WORK REQUIRED: Reproduce all of the records exactly.

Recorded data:

···

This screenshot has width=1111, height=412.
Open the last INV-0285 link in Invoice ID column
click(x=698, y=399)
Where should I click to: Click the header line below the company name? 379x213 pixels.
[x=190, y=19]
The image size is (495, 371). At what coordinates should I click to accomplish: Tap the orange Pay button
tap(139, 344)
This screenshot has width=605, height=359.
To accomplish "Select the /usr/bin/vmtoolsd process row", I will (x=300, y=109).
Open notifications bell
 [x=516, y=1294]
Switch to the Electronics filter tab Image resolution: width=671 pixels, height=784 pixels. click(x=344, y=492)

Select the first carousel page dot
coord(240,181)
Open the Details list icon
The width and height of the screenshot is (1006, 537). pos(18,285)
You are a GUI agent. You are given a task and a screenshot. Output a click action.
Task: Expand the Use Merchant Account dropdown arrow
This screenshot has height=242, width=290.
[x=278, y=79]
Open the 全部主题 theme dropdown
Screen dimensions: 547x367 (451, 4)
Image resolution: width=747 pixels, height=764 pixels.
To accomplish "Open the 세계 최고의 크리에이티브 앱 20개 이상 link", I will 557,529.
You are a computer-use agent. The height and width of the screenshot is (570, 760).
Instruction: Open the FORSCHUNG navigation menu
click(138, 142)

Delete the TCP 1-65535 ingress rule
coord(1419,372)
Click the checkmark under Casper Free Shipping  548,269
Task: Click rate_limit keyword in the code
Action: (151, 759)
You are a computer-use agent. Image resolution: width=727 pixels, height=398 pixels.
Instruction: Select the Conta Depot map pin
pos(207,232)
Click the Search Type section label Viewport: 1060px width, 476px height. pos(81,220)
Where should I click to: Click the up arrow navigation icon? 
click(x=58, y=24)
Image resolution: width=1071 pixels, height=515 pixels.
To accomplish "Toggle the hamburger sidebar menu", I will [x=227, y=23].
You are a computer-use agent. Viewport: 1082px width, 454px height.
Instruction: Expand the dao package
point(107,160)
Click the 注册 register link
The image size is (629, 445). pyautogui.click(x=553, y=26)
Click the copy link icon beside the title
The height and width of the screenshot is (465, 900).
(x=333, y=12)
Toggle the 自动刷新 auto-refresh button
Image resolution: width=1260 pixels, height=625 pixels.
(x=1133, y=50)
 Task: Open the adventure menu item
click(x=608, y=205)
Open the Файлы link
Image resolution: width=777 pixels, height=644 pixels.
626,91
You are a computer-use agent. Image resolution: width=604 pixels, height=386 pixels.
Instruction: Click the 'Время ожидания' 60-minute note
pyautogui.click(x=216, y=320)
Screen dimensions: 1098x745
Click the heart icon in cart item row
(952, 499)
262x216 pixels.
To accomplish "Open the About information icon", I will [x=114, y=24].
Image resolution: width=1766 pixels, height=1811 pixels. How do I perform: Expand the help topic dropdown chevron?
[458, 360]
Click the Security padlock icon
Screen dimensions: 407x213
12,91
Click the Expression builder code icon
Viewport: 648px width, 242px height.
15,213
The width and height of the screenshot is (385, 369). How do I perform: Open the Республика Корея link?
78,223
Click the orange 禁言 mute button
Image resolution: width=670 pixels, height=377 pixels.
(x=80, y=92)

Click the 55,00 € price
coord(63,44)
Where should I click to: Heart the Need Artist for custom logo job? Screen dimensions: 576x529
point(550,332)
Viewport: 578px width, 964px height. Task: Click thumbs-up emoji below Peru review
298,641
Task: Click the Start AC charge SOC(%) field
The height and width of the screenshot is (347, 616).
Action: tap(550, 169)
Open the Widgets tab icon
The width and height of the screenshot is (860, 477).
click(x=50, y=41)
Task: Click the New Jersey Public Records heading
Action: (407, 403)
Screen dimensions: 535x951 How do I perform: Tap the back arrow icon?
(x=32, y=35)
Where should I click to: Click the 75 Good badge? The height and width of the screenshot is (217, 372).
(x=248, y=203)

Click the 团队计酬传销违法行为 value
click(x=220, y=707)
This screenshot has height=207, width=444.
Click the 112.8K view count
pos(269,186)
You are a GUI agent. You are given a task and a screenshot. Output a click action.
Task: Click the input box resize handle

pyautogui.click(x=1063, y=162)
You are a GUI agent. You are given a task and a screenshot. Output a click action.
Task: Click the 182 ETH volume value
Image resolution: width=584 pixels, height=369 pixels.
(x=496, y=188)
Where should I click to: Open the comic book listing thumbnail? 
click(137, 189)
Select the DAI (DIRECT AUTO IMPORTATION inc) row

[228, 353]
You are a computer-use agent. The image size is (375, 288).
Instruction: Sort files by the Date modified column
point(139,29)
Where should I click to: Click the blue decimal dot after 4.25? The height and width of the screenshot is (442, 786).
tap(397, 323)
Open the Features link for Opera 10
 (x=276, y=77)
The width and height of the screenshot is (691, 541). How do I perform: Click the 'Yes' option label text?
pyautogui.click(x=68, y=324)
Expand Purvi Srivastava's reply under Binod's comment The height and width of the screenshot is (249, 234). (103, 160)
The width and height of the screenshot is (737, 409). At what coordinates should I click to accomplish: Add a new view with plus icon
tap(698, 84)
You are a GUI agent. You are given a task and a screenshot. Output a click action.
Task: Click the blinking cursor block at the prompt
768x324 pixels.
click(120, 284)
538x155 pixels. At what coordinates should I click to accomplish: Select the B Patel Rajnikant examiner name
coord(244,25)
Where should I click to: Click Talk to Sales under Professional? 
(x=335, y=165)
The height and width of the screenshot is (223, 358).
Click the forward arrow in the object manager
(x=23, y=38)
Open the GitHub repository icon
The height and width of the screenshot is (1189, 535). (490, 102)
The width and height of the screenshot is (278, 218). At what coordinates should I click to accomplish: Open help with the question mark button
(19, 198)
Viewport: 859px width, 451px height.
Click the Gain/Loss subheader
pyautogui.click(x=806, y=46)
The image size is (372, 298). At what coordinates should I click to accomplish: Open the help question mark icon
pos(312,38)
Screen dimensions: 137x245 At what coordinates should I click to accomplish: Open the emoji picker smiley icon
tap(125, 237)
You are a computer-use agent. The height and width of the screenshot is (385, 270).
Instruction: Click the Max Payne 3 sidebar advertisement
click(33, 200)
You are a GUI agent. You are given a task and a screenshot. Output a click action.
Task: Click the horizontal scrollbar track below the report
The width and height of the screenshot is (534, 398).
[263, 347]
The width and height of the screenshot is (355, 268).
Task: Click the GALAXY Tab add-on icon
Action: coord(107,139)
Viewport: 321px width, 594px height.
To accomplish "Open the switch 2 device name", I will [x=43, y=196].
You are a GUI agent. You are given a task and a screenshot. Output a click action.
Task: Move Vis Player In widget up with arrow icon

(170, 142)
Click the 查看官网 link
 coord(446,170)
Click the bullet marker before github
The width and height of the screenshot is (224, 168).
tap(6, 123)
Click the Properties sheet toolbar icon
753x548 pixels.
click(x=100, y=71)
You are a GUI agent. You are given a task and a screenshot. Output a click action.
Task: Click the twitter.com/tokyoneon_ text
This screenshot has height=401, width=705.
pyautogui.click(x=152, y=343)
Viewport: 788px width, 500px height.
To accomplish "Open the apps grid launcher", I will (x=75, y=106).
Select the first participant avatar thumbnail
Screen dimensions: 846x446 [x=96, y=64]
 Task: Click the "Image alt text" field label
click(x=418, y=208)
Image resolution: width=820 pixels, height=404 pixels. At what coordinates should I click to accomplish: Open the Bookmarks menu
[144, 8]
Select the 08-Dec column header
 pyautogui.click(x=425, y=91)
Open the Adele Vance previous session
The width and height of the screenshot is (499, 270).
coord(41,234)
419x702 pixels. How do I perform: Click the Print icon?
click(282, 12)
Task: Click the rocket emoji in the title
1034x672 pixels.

···

TASK ANSWER:
This screenshot has width=1111, height=412.
Open the last INV-0285 link in Invoice ID column
click(x=698, y=399)
Where should I click to: Click the header line below the company name? 379x213 pixels.
[x=190, y=19]
The image size is (495, 371). At what coordinates should I click to accomplish: Tap the orange Pay button
tap(139, 344)
This screenshot has width=605, height=359.
To accomplish "Select the /usr/bin/vmtoolsd process row", I will (x=300, y=109).
Open notifications bell
 [x=516, y=1294]
Switch to the Electronics filter tab Image resolution: width=671 pixels, height=784 pixels. click(x=344, y=492)

Select the first carousel page dot
coord(240,181)
Open the Details list icon
The width and height of the screenshot is (1006, 537). pos(18,285)
You are a GUI agent. You are given a task and a screenshot. Output a click action.
Task: Expand the Use Merchant Account dropdown arrow
This screenshot has height=242, width=290.
[x=278, y=79]
Open the 全部主题 theme dropdown
Screen dimensions: 547x367 (451, 4)
Image resolution: width=747 pixels, height=764 pixels.
To accomplish "Open the 세계 최고의 크리에이티브 앱 20개 이상 link", I will 557,529.
You are a computer-use agent. The height and width of the screenshot is (570, 760).
Instruction: Open the FORSCHUNG navigation menu
click(138, 142)

Delete the TCP 1-65535 ingress rule
coord(1419,372)
Click the checkmark under Casper Free Shipping  548,269
Task: Click rate_limit keyword in the code
Action: (151, 759)
You are a computer-use agent. Image resolution: width=727 pixels, height=398 pixels.
Instruction: Select the Conta Depot map pin
pos(207,232)
Click the Search Type section label Viewport: 1060px width, 476px height. pos(81,220)
Where should I click to: Click the up arrow navigation icon? 
click(x=58, y=24)
Image resolution: width=1071 pixels, height=515 pixels.
To accomplish "Toggle the hamburger sidebar menu", I will [x=227, y=23].
You are a computer-use agent. Viewport: 1082px width, 454px height.
Instruction: Expand the dao package
point(107,160)
Click the 注册 register link
The image size is (629, 445). pyautogui.click(x=553, y=26)
Click the copy link icon beside the title
The height and width of the screenshot is (465, 900).
(x=333, y=12)
Toggle the 自动刷新 auto-refresh button
Image resolution: width=1260 pixels, height=625 pixels.
(x=1133, y=50)
 Task: Open the adventure menu item
click(x=608, y=205)
Open the Файлы link
Image resolution: width=777 pixels, height=644 pixels.
626,91
You are a computer-use agent. Image resolution: width=604 pixels, height=386 pixels.
Instruction: Click the 'Время ожидания' 60-minute note
pyautogui.click(x=216, y=320)
Screen dimensions: 1098x745
Click the heart icon in cart item row
(952, 499)
262x216 pixels.
To accomplish "Open the About information icon", I will [x=114, y=24].
Image resolution: width=1766 pixels, height=1811 pixels. How do I perform: Expand the help topic dropdown chevron?
[458, 360]
Click the Security padlock icon
Screen dimensions: 407x213
12,91
Click the Expression builder code icon
Viewport: 648px width, 242px height.
15,213
The width and height of the screenshot is (385, 369). How do I perform: Open the Республика Корея link?
78,223
Click the orange 禁言 mute button
Image resolution: width=670 pixels, height=377 pixels.
(x=80, y=92)

Click the 55,00 € price
coord(63,44)
Where should I click to: Heart the Need Artist for custom logo job? Screen dimensions: 576x529
point(550,332)
Viewport: 578px width, 964px height. Task: Click thumbs-up emoji below Peru review
298,641
Task: Click the Start AC charge SOC(%) field
The height and width of the screenshot is (347, 616).
Action: tap(550, 169)
Open the Widgets tab icon
The width and height of the screenshot is (860, 477).
click(x=50, y=41)
Task: Click the New Jersey Public Records heading
Action: (407, 403)
Screen dimensions: 535x951 How do I perform: Tap the back arrow icon?
(x=32, y=35)
Where should I click to: Click the 75 Good badge? The height and width of the screenshot is (217, 372).
(x=248, y=203)

Click the 团队计酬传销违法行为 value
click(x=220, y=707)
This screenshot has height=207, width=444.
Click the 112.8K view count
pos(269,186)
You are a GUI agent. You are given a task and a screenshot. Output a click action.
Task: Click the input box resize handle

pyautogui.click(x=1063, y=162)
You are a GUI agent. You are given a task and a screenshot. Output a click action.
Task: Click the 182 ETH volume value
Image resolution: width=584 pixels, height=369 pixels.
(x=496, y=188)
Where should I click to: Open the comic book listing thumbnail? 
click(137, 189)
Select the DAI (DIRECT AUTO IMPORTATION inc) row

[228, 353]
You are a computer-use agent. The image size is (375, 288).
Instruction: Sort files by the Date modified column
point(139,29)
Where should I click to: Click the blue decimal dot after 4.25? The height and width of the screenshot is (442, 786).
tap(397, 323)
Open the Features link for Opera 10
 (x=276, y=77)
The width and height of the screenshot is (691, 541). How do I perform: Click the 'Yes' option label text?
pyautogui.click(x=68, y=324)
Expand Purvi Srivastava's reply under Binod's comment The height and width of the screenshot is (249, 234). (103, 160)
The width and height of the screenshot is (737, 409). At what coordinates should I click to accomplish: Add a new view with plus icon
tap(698, 84)
You are a GUI agent. You are given a task and a screenshot. Output a click action.
Task: Click the blinking cursor block at the prompt
768x324 pixels.
click(120, 284)
538x155 pixels. At what coordinates should I click to accomplish: Select the B Patel Rajnikant examiner name
coord(244,25)
Where should I click to: Click Talk to Sales under Professional? 
(x=335, y=165)
The height and width of the screenshot is (223, 358).
Click the forward arrow in the object manager
(x=23, y=38)
Open the GitHub repository icon
The height and width of the screenshot is (1189, 535). (490, 102)
The width and height of the screenshot is (278, 218). At what coordinates should I click to accomplish: Open help with the question mark button
(19, 198)
Viewport: 859px width, 451px height.
Click the Gain/Loss subheader
pyautogui.click(x=806, y=46)
The image size is (372, 298). At what coordinates should I click to accomplish: Open the help question mark icon
pos(312,38)
Screen dimensions: 137x245 At what coordinates should I click to accomplish: Open the emoji picker smiley icon
tap(125, 237)
You are a computer-use agent. The height and width of the screenshot is (385, 270).
Instruction: Click the Max Payne 3 sidebar advertisement
click(33, 200)
You are a GUI agent. You are given a task and a screenshot. Output a click action.
Task: Click the horizontal scrollbar track below the report
The width and height of the screenshot is (534, 398).
[263, 347]
The width and height of the screenshot is (355, 268).
Task: Click the GALAXY Tab add-on icon
Action: coord(107,139)
Viewport: 321px width, 594px height.
To accomplish "Open the switch 2 device name", I will [x=43, y=196].
You are a GUI agent. You are given a task and a screenshot. Output a click action.
Task: Move Vis Player In widget up with arrow icon

(170, 142)
Click the 查看官网 link
 coord(446,170)
Click the bullet marker before github
The width and height of the screenshot is (224, 168).
tap(6, 123)
Click the Properties sheet toolbar icon
753x548 pixels.
click(x=100, y=71)
You are a GUI agent. You are given a task and a screenshot. Output a click action.
Task: Click the twitter.com/tokyoneon_ text
This screenshot has height=401, width=705.
pyautogui.click(x=152, y=343)
Viewport: 788px width, 500px height.
To accomplish "Open the apps grid launcher", I will (x=75, y=106).
Select the first participant avatar thumbnail
Screen dimensions: 846x446 [x=96, y=64]
 Task: Click the "Image alt text" field label
click(x=418, y=208)
Image resolution: width=820 pixels, height=404 pixels. At what coordinates should I click to accomplish: Open the Bookmarks menu
[144, 8]
Select the 08-Dec column header
 pyautogui.click(x=425, y=91)
Open the Adele Vance previous session
The width and height of the screenshot is (499, 270).
coord(41,234)
419x702 pixels. How do I perform: Click the Print icon?
click(282, 12)
Task: Click the rocket emoji in the title
1034x672 pixels.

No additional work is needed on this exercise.